December 2, 2023

Immigration Marriage

Feel Good With Immigration

The Supreme Court Is Broken. How Do We Fix It?

With the leak of a draft opinion in Dobbs v. Jackson Women’s Health Organization formally overruling Roe v. Wade, progressives’ worst fears about an ever more reactionary Supreme Court appear set to come true.

After decades of chipping away at abortion rights, the court’s conservatives—now a rock-solid majority—seem ready to complete that ideological project openly and even triumphantly.

In itself, such a decision would be catastrophic, especially for those who don’t have the resources or the personal freedom to travel vast distances to receive basic health care. The draft opinion’s unapologetic tone also presages similarly harmful outcomes on issues ranging from contraception to same-sex marriage to immigration to climate change. Indeed, some of these outcomes are already here.

With this parade of horribles about to be realized, progressives are returning with even greater urgency to the question of what to do about the conservative leviathan that is the Supreme Court. As in earlier moments, the temptation is merely to replace that leviathan with a progressive one, packing the court with benevolent justices who will wield the institution’s power for good. Real progress, though, requires the beast to be slayed, stripping the court of its authority and returning our society’s most pressing and important questions to the democratic arena—where progressive causes, backed by popular movements, stand the best chance.

Considering the history of the federal right to abortion helps to reveal the severe limitations of relying on a juricentric approach to securing fundamental rights. Just four years after the court recognized that right in Roe, a nearly identical court declared in Maher v. Roe that the state was under no obligation to make abortion economically feasible. Even at the height of its support for reproductive health care, in other words, the court ensured that the right to abortion would be one in name only for millions of women without the financial means.

The Supreme Court’s refusal to guarantee meaningful, positive rights to US citizens (let alone noncitizens) goes far beyond abortion. Even during the Warren Court era, the historical anomaly to which so many defenders of juristocracy cling, liberal justices failed to extend constitutional protections to America’s economic underclass, thereby abandoning an ideal of substantive equality in favor of formal equality.
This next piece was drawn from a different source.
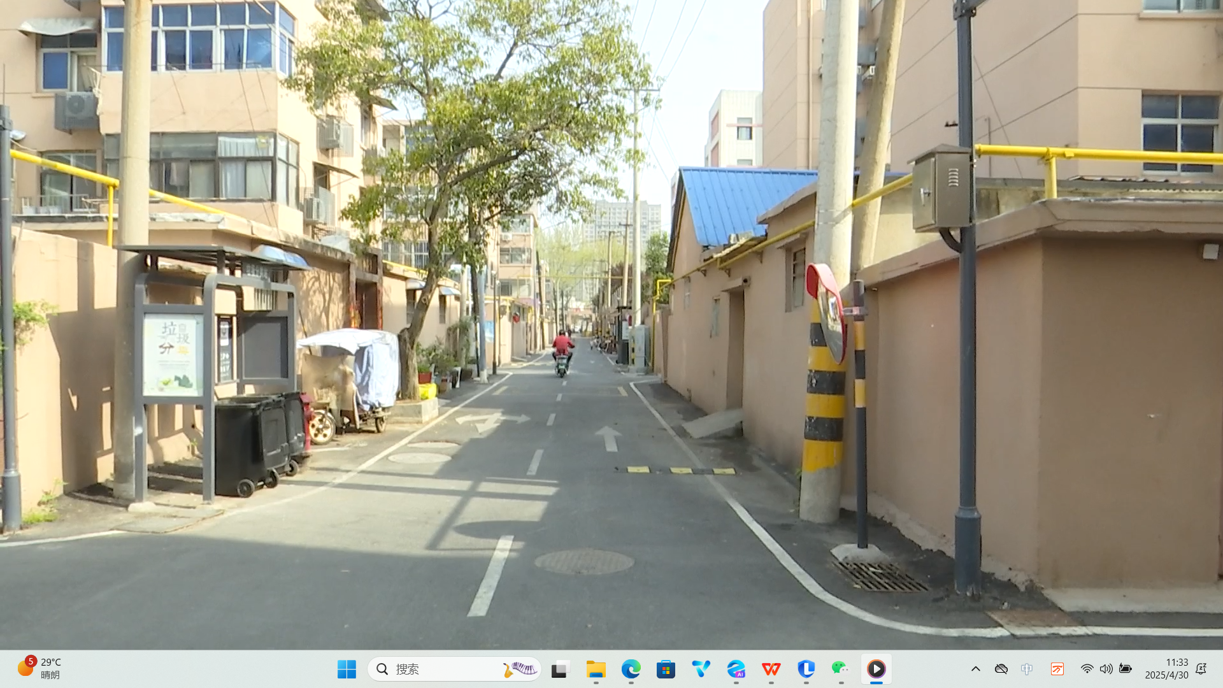Open Microsoft Store app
In addition to failing to provide positive rights, the Supreme Court has, throughout its history, actively impeded Congress from providing such rights through ordinary legislation. Most famously, the court struck down the Civil Rights Act of 1875 in the Civil Rights Cases, undercutting Congress’s primary effort to guarantee the rights of Black Americans in the aftermath of the Civil War. Much more recently, in a decision hailed by liberal media as “upholding” the Affordable Care Act, the Supreme Court invalidated Congress’s expansion of Medicaid, once again depriving poor people of the affirmative right to health care they are so desperately owed.